» Given text
============

Because horizontal technology is being applied to more and different types of reservoirs, it's becoming apparent that better completion designs are required to optimize production rates, long-term economics, and ultimate producible reserves.

In Mexico, early horizontal completions in compact sandstones reservoirs consisted mainly of open hole and slotted-liner completions. An optimum completion design requires preplanning by geoscientists and reservoir, production, and drilling personnel.

In addition to the required hardware, the completion design considerations include such items as wellbore location within the reservoir, drive mechanism, future remedial and stimulation requirements, dogleg severity, and horizontal length.

Increased emphasis is being placed on effective and economical zone isolation techniques, especially those which minimize the cost of workover requirements.

No standard or special completion design exists for horizontal wells, just as there is no standard completion design for conventional wells. Horizontal wells, at least until they become far more routine, will require extensive preplanning and more team-work between all the disciplines involved.

============

» Data extract
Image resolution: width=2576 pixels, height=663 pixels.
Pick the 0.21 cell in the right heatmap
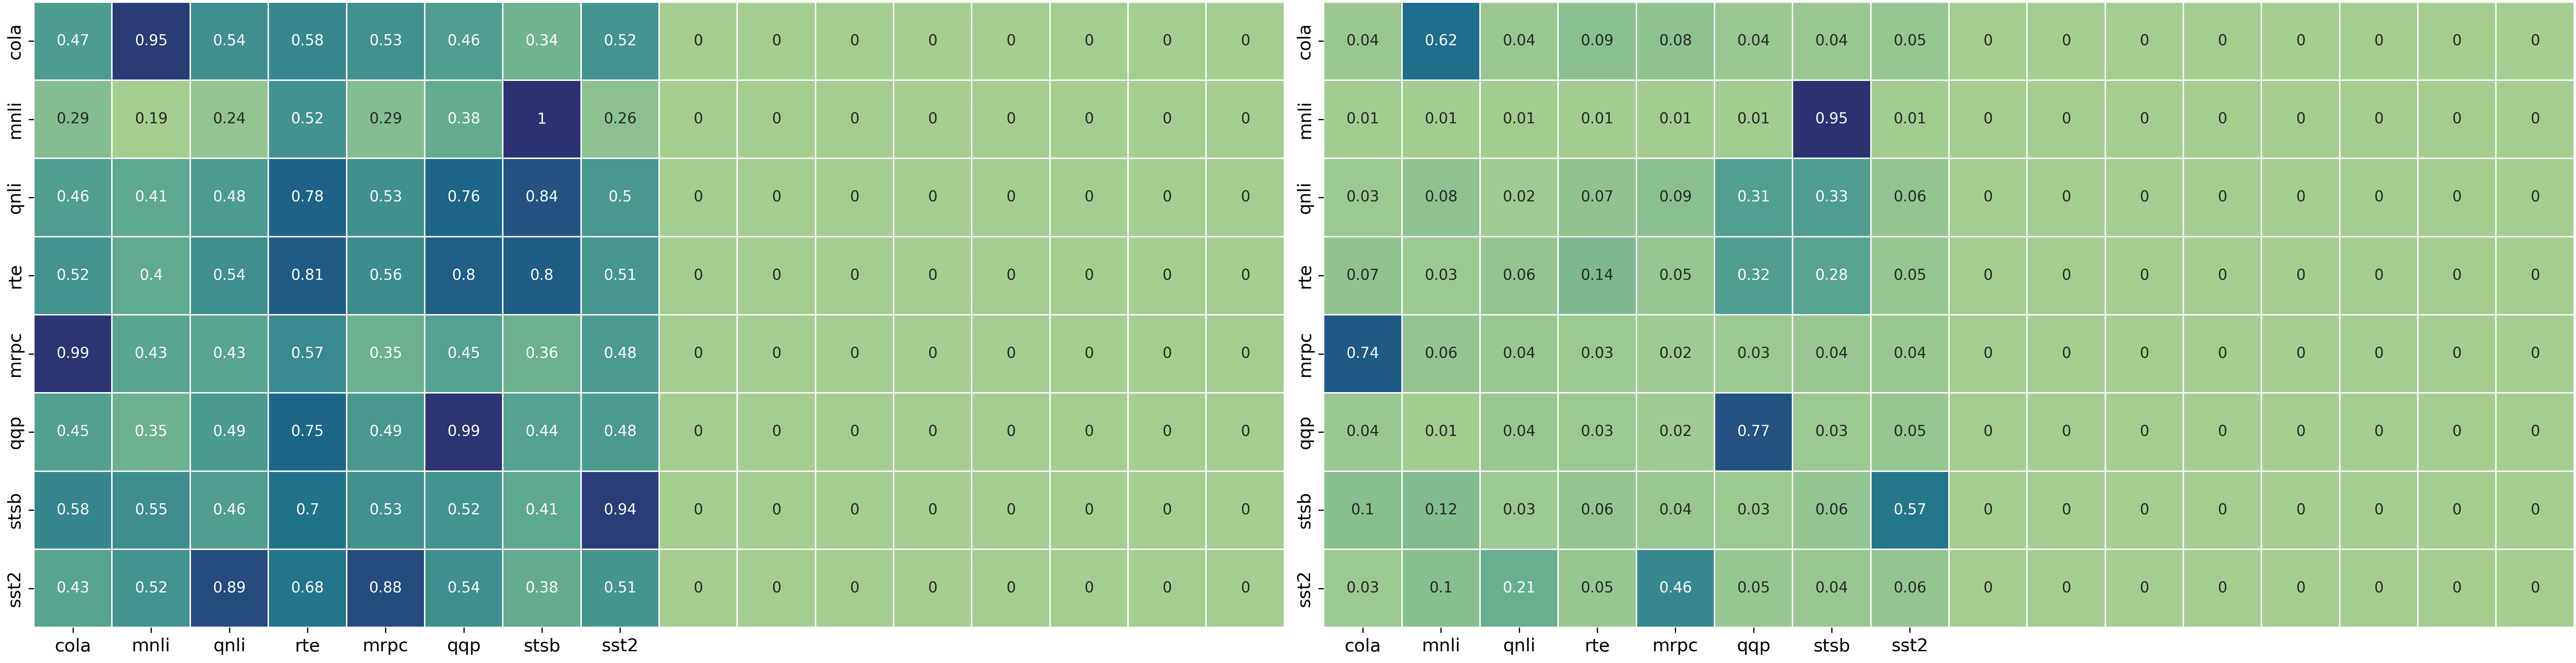click(1519, 587)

============

» Do this
Rewrite the passage on horizontal well completions from "Because horizontal technology" up to and including "and drilling personnel.", putting "perforated-liner" in place of "slotted-liner". None of the data is needed for this work.

» Result
Because horizontal technology is being applied to more and different types of reservoirs, it's becoming apparent that better completion designs are required to optimize production rates, long-term economics, and ultimate producible reserves.

In Mexico, early horizontal completions in compact sandstones reservoirs consisted mainly of open hole and perforated-liner completions. An optimum completion design requires preplanning by geoscientists and reservoir, production, and drilling personnel.